(Saved data entries)
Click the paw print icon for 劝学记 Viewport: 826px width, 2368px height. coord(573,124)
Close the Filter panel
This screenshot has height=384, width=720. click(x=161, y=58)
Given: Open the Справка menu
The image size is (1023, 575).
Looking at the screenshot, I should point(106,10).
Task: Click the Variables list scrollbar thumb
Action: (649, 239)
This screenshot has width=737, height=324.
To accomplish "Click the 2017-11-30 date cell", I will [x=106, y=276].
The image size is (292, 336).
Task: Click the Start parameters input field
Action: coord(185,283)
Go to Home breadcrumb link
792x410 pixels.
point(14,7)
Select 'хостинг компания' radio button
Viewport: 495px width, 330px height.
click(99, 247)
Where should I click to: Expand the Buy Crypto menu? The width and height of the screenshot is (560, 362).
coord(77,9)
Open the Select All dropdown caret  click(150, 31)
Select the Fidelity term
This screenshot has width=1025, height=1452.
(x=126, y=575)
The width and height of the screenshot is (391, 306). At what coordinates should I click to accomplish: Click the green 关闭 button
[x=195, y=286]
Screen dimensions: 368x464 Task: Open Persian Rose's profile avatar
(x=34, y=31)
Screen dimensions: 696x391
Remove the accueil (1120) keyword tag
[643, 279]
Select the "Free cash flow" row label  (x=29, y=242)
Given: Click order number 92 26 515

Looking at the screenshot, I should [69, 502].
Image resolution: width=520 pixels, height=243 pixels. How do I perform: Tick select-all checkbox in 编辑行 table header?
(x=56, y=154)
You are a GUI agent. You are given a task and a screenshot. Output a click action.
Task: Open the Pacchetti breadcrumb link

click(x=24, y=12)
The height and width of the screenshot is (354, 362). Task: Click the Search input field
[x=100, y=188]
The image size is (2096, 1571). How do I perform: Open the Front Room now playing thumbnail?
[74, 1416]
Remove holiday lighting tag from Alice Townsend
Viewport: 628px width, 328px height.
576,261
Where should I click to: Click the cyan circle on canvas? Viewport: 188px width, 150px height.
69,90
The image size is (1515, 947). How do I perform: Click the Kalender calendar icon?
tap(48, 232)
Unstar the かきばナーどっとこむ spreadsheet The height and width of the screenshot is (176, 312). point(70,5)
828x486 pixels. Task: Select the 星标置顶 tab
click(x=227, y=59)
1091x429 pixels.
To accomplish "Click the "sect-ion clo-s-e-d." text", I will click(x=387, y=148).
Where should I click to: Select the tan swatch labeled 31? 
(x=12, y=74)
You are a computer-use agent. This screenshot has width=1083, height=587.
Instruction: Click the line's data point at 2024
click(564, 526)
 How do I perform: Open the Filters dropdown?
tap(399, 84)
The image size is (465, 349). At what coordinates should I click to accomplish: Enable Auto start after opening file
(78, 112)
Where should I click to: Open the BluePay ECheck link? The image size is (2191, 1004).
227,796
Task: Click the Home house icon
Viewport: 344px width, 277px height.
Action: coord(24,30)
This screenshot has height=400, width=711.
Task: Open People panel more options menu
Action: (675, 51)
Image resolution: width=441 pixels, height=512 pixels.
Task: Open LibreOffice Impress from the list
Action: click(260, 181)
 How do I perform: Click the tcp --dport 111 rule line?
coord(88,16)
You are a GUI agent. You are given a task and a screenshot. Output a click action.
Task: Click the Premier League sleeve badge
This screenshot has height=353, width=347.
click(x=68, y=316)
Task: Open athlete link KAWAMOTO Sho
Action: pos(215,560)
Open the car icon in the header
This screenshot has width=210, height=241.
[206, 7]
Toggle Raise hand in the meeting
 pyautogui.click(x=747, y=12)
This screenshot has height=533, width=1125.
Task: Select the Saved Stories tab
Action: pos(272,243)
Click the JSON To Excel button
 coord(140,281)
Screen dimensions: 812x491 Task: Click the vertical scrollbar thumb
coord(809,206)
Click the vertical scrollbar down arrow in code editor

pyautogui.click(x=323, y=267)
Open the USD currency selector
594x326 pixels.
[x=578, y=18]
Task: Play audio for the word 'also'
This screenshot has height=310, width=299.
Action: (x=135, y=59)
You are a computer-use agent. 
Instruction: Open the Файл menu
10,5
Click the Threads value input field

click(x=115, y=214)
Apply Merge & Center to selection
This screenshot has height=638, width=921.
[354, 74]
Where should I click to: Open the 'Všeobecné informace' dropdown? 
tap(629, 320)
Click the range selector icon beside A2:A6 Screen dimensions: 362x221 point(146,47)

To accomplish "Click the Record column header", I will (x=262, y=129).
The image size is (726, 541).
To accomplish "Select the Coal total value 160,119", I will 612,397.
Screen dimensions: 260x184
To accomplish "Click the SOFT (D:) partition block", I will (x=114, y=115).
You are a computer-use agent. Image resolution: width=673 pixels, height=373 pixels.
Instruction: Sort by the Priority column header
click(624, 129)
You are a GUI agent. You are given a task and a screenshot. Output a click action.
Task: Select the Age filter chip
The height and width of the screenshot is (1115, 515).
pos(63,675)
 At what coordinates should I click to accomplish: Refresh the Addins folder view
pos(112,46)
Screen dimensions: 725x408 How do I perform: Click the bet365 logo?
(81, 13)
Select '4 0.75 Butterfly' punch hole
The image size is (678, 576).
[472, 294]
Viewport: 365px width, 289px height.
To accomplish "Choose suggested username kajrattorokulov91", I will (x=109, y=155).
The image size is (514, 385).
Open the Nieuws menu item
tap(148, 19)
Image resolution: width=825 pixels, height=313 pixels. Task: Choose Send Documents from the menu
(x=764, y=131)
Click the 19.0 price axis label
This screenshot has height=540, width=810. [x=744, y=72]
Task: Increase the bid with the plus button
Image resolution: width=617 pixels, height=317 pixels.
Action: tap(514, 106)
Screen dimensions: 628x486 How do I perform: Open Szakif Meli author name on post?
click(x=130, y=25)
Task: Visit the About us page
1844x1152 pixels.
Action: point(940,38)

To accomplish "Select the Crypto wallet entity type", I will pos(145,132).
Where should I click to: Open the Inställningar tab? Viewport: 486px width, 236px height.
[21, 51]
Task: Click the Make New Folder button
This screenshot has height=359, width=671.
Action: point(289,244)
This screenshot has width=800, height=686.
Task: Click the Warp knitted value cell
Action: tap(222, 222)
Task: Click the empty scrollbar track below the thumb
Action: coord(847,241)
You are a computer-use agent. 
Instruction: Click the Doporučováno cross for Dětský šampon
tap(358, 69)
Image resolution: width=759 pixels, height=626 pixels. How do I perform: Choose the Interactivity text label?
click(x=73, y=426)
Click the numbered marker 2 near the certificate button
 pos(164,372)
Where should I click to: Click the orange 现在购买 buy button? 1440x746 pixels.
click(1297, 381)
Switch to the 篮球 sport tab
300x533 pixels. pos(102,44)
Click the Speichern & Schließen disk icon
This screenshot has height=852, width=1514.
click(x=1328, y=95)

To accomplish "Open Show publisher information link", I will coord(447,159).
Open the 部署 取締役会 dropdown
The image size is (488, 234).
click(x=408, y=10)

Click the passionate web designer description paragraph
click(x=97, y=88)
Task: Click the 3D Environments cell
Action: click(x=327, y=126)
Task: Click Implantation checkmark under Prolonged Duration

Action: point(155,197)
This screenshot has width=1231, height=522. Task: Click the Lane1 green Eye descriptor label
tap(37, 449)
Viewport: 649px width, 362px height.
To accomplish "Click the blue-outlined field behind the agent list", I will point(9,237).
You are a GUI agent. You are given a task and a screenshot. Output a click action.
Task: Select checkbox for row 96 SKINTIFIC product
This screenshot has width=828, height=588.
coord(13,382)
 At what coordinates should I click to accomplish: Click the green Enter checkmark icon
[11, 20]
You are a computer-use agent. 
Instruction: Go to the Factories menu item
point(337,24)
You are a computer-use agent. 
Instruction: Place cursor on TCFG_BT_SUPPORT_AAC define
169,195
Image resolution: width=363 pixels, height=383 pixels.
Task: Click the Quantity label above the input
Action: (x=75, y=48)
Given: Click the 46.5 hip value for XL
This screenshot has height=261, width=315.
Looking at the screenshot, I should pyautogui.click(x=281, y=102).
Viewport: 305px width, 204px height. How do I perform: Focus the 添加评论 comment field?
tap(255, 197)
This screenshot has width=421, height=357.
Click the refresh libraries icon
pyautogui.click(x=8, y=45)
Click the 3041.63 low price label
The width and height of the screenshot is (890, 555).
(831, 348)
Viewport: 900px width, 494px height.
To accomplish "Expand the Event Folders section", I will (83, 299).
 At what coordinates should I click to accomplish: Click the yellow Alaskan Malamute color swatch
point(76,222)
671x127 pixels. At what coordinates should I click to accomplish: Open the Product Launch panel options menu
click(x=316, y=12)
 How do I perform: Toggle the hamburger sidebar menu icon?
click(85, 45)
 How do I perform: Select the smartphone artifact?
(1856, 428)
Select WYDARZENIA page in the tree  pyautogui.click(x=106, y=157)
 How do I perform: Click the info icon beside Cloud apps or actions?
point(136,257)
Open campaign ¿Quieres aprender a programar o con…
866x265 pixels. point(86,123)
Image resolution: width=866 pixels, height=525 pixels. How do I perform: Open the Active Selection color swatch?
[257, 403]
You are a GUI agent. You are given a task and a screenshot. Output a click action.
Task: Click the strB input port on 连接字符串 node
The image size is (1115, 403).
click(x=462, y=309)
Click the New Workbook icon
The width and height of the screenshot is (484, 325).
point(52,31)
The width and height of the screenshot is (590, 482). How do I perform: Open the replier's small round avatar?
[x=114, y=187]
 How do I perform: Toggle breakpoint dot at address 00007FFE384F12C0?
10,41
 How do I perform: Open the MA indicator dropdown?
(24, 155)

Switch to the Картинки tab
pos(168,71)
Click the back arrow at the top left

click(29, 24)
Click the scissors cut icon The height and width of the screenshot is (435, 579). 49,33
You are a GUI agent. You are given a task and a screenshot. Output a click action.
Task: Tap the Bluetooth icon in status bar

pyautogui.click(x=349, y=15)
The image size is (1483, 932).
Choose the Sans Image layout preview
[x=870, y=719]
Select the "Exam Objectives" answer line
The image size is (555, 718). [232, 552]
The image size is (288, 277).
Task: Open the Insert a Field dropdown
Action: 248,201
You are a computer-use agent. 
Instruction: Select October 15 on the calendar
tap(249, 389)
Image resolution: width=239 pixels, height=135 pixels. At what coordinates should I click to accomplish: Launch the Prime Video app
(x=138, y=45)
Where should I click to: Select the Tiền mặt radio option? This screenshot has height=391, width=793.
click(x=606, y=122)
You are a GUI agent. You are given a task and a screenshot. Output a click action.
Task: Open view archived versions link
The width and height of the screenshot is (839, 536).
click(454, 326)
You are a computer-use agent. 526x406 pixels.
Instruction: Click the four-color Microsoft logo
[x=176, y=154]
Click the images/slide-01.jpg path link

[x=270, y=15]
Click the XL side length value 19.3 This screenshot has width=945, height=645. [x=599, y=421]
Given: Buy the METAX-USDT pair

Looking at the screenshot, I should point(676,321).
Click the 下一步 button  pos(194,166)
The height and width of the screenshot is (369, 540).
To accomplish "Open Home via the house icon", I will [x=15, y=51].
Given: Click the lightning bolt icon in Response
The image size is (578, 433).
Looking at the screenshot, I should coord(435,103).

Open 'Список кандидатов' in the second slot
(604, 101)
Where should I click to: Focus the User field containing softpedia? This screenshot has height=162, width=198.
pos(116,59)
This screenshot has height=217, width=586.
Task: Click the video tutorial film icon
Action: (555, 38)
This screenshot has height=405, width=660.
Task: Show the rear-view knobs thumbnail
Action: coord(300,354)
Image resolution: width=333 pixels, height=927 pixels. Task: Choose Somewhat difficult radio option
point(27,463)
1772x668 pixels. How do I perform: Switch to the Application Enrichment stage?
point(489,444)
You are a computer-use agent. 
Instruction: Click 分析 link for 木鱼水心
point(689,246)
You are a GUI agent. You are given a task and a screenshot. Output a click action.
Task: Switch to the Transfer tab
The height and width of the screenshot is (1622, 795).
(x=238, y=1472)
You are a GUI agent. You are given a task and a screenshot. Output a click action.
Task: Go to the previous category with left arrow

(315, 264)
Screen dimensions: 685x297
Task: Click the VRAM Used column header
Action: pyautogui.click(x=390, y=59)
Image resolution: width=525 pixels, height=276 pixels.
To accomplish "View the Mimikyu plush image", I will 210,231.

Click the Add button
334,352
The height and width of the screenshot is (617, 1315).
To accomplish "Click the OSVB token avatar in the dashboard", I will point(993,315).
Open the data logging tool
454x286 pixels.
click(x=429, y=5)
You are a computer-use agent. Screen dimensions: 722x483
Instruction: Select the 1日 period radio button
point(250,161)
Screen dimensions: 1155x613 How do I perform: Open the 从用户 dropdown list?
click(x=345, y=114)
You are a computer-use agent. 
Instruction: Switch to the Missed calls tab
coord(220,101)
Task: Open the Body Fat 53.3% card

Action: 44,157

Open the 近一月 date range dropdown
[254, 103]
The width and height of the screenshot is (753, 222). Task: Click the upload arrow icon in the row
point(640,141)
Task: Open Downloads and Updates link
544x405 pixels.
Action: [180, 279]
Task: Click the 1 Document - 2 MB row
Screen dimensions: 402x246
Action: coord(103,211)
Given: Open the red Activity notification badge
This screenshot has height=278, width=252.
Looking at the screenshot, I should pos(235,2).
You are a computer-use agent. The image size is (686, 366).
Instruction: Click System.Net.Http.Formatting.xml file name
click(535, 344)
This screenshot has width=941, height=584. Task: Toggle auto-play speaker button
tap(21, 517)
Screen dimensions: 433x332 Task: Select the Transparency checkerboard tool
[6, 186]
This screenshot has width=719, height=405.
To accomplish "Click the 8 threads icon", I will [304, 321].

Exercise aim → Among the entries above, find the line with "You are a computer-use agent. The" and the line with "This screenshot has width=719, height=405."; give again exactly these two lines and all lines between them.

Response area →
You are a computer-use agent. The image size is (686, 366).
Instruction: Click System.Net.Http.Formatting.xml file name
click(535, 344)
This screenshot has width=941, height=584. Task: Toggle auto-play speaker button
tap(21, 517)
Screen dimensions: 433x332 Task: Select the Transparency checkerboard tool
[6, 186]
This screenshot has width=719, height=405.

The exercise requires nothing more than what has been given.